Text for analysis —
SB 156: Warrantless DNA Searches
Senate Bill 156 enables unconstitutional searches by allowing law enforcement to compel private companies to turn over DNA data.
The power of DNA — and the extent of the specific information it reveals — is already far reaching and will only increase as science continues to advance. For example, the ability to “reverse engineer” DNA to accurately predict an individual’s physical appearance — including skin, eye, and hair color — is no longer science fiction. It is reality.
Although the advancement of science is noble, for freedom to continue, government use of emerging technologies, particularly in an attempt to investigate criminal offenses, must remain within constitutional boundaries.
Libertas has addressed this issue before. In 2020 we supported Representative Hall’s HB 231 which would have prohibited DNA searches without individualized suspicion required by the Fourth Amendment. We have further expressed our strong support for individual privacy in DNA in an in-depth policy brief.
These issues have resurfaced in SB 156, sponsored by Senator Todd Weiler, which allows law enforcement agencies to obtain your genetic data from private companies without a warrant. Officers simply need “reasonable grounds” that a DNA sample belongs to someone who committed a crime. And rather than getting a judge to sign off, officers only need to work with prosecutors to “consult and agree” that a “search is an appropriate and necessary step.”

Provided records —
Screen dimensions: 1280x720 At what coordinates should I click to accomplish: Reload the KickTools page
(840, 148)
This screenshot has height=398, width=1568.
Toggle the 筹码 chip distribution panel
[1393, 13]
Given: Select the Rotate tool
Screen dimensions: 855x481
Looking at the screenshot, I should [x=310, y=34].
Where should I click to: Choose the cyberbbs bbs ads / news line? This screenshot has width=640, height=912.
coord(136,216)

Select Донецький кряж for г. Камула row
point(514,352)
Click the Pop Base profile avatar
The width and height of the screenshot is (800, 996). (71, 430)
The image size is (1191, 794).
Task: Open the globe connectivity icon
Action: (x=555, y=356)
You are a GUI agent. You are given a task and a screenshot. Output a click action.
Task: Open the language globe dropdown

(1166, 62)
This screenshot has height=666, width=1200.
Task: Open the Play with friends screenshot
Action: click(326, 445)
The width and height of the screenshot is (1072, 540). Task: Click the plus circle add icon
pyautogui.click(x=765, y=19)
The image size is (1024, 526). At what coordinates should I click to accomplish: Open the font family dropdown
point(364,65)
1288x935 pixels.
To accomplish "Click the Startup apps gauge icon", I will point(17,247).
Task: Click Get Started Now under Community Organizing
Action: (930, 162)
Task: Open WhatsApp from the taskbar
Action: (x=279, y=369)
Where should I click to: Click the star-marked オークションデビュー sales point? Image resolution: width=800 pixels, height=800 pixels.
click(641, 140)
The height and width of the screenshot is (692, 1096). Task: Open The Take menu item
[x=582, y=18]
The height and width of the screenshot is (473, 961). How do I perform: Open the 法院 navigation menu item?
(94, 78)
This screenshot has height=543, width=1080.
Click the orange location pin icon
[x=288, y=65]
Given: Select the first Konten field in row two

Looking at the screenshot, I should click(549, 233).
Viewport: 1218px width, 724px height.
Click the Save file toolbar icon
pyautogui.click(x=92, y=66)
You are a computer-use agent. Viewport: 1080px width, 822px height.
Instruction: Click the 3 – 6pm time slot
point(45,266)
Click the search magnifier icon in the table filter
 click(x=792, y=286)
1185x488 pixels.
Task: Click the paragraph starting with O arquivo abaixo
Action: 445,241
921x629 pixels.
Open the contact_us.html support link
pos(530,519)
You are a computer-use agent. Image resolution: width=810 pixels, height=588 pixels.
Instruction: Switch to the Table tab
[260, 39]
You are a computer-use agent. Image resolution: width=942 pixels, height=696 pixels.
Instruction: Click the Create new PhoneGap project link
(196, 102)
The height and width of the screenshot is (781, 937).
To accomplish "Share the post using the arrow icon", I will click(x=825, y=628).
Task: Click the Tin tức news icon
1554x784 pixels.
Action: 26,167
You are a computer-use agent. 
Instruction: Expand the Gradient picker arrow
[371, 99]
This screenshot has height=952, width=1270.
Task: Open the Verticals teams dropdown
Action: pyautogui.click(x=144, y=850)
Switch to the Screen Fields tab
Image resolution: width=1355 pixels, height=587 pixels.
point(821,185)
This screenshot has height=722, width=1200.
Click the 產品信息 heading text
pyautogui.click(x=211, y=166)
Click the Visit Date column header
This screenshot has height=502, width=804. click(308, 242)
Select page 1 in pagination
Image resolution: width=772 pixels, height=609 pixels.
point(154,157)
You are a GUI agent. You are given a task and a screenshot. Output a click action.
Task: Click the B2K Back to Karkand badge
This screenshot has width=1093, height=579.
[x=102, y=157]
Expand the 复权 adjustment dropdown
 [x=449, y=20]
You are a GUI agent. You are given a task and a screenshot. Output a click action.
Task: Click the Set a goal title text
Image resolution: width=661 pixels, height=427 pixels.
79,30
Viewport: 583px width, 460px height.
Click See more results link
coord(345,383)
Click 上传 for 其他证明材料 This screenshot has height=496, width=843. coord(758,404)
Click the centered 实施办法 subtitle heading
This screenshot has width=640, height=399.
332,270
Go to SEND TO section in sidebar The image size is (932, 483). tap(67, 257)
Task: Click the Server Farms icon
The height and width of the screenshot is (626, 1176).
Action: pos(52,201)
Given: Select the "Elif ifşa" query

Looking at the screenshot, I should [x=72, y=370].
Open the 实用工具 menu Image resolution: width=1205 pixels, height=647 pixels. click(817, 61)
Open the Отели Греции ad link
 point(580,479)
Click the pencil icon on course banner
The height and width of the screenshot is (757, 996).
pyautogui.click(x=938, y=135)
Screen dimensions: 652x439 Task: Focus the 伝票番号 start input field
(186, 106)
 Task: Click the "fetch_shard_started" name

Goal of the exercise —
Give every phrase that the SB 156 text puts inside quotation marks.

Task response —
"reverse engineer"
"reasonable grounds"
"consult and agree"
"search is an appropriate and necessary step"